Orbital Signals in Carbon Isotopes: Phase Distortion as a Signature of the Carbon Cycle
Author(s) -
Laurin Jiří,
Růžek Bohuslav,
Giorgioni Martino
Publication year - 2017
Publication title -
paleoceanography
Language(s) - English
Resource type - Journals
eISSN - 1944-9186
pISSN - 0883-8305
DOI - 10.1002/2017pa003143
Subject(s) - carbon cycle , geology , milankovitch cycles , amplitude , climatology , atmospheric sciences , paleontology , physics , glacial period , optics , ecology , ecosystem , biology
Isotopic mass balance models are employed here to study the response of carbon isotope composition (δ 13 C) of the ocean‐atmosphere system to amplitude‐modulated perturbations on Milankovitch time scales. We identify a systematic phase distortion, which is inherent to a leakage of power from the carrier precessional signal to the modulating eccentricity terms in the global carbon cycle. The origin is partly analogous to the simple cumulative effect in sinusoidal signals, reflecting the residence time of carbon in the ocean‐atmosphere reservoir.
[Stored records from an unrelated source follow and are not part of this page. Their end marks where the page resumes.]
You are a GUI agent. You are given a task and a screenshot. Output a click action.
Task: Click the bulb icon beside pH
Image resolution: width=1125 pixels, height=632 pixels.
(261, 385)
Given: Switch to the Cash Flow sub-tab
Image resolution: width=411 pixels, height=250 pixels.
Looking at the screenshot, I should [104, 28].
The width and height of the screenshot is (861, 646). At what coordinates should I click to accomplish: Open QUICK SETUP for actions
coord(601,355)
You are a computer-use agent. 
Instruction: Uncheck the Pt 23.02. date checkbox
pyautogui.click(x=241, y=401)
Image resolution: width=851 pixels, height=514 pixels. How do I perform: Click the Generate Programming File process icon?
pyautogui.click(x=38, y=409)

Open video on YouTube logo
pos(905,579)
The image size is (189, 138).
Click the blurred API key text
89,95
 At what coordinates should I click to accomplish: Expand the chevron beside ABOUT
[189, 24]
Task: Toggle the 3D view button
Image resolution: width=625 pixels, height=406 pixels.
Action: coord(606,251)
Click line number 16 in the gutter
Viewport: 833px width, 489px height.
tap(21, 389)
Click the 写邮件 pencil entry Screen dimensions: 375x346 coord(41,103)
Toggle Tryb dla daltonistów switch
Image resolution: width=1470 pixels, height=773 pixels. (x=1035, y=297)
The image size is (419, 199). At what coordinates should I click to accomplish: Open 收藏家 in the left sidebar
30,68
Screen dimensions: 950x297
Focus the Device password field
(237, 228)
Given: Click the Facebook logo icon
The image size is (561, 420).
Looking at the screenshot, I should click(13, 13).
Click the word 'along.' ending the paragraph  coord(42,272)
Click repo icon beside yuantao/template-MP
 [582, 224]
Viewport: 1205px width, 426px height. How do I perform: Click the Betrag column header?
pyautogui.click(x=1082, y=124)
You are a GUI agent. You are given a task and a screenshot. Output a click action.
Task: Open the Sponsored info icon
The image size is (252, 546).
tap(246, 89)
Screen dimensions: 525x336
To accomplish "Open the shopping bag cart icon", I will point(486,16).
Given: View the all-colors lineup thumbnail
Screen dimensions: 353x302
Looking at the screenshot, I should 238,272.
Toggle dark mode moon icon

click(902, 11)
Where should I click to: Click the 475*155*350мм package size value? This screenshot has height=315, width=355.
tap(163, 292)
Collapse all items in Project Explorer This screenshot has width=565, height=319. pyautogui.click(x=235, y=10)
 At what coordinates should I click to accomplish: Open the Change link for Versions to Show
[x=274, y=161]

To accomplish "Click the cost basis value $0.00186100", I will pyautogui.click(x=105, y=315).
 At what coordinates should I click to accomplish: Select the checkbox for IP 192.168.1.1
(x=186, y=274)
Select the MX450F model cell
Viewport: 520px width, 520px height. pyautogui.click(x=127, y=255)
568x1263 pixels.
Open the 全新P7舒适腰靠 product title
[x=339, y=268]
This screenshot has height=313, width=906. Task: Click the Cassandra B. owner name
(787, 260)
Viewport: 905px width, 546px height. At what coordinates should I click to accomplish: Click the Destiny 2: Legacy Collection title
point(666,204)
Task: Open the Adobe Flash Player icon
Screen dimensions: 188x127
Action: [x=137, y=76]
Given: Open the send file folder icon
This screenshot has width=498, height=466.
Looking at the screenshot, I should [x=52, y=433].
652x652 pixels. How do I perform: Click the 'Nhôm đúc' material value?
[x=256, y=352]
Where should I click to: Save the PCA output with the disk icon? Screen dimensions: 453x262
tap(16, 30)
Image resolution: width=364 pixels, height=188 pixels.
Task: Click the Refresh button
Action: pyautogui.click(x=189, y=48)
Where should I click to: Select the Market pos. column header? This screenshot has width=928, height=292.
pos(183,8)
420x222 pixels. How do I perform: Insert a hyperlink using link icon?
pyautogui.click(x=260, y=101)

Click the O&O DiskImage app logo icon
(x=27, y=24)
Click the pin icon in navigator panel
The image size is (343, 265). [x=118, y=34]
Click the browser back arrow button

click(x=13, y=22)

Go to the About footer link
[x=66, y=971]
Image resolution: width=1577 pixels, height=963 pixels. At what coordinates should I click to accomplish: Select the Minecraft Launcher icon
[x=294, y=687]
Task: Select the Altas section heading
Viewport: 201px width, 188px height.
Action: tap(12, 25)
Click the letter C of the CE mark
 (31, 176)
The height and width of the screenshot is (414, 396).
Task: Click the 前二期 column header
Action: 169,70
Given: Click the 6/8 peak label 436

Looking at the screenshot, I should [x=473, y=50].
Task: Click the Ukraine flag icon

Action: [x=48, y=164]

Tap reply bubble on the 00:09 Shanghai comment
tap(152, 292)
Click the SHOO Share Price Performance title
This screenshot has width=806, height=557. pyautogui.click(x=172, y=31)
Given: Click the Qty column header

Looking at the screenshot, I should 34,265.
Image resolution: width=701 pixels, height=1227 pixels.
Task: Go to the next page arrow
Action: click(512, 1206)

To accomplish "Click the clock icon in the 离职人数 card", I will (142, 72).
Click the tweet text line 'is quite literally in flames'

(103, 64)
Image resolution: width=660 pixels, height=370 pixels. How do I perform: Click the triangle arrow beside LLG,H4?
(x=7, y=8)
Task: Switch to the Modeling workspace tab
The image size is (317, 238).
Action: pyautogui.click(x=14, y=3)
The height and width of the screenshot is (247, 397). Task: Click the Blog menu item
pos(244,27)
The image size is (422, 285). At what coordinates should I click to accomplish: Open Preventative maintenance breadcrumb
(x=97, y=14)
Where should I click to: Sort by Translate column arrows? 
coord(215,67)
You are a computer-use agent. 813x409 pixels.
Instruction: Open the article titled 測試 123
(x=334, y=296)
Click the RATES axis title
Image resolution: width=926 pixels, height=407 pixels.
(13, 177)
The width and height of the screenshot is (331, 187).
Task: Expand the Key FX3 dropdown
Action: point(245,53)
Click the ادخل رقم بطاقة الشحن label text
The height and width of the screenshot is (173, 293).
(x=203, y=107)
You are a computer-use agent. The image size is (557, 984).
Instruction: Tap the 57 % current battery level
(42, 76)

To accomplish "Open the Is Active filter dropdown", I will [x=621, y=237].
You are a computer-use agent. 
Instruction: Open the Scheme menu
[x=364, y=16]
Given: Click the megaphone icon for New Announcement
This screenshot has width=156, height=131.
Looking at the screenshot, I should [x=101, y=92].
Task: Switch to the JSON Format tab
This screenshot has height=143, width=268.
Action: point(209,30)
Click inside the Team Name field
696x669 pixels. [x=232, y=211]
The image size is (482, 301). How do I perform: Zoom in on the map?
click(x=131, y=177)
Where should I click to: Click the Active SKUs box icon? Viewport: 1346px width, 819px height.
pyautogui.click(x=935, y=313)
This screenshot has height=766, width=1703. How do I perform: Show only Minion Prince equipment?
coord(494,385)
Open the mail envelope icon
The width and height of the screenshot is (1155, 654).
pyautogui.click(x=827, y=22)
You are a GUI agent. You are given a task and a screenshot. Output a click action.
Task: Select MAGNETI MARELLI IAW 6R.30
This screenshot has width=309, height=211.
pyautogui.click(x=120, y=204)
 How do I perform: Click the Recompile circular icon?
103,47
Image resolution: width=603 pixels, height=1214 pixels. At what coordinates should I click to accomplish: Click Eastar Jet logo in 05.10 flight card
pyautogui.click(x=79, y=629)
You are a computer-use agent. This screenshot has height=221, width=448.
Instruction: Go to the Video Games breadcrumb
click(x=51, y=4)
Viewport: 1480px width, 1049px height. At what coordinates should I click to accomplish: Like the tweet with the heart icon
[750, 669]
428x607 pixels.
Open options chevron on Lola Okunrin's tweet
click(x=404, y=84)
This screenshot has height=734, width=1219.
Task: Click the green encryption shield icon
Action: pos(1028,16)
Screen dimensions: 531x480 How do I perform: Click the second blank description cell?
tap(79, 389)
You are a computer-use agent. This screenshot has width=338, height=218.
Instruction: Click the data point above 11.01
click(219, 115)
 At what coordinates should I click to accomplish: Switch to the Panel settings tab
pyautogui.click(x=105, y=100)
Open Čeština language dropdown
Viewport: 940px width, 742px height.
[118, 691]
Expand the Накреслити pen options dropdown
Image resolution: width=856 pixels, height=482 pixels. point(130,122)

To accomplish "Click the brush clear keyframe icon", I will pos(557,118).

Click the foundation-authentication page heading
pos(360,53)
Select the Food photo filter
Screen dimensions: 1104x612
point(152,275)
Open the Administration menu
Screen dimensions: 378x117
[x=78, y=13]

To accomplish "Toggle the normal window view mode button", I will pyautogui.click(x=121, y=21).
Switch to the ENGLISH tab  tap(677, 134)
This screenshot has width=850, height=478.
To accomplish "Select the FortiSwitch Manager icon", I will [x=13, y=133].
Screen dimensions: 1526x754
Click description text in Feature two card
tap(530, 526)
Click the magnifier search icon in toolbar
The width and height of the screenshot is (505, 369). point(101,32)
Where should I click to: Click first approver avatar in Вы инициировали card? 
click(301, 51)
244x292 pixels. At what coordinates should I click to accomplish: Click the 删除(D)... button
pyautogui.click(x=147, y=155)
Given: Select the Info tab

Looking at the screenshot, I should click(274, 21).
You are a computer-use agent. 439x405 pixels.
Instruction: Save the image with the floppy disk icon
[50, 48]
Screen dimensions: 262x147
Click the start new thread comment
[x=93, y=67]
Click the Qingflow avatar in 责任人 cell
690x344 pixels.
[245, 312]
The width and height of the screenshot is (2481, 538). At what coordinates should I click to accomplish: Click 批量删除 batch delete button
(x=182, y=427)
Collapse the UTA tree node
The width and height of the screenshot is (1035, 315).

The details of origin and practical implications are, however, different. In amplitude‐modulated signals, the deformation is manifested as a lag of the 405 kyr eccentricity cycle behind amplitude modulation (AM) of the short (~100 kyr) eccentricity cycle. Importantly, the phase of AM remains stable during the carbon cycle transfer, thus providing a reference framework against which to evaluate distortion of the 405 kyr term. The phase relationships can help to (1) identify depositional and diagenetic signatures in δ 13 C and (2) interpret the pathways of astronomical signal through the climate system. The approach is illustrated by case studies of Albian and Oligocene records using a new computational tool EPNOSE (Evaluation of Phase in uNcertain and nOisy SEries). Analogous phase distortions occur in other components of the carbon cycle including atmospheric CO 2 levels; hence, to fully understand the causal relationships on astronomical time scales, paleoclimate models may need to incorporate realistic, amplitude‐modulated insolation instead of monochromatic sinusoidal approximations. Finally, detection of the lagged δ 13 C response can help to reduce uncertainties in astrochronological age models that are tuned to the 405 kyr cycle.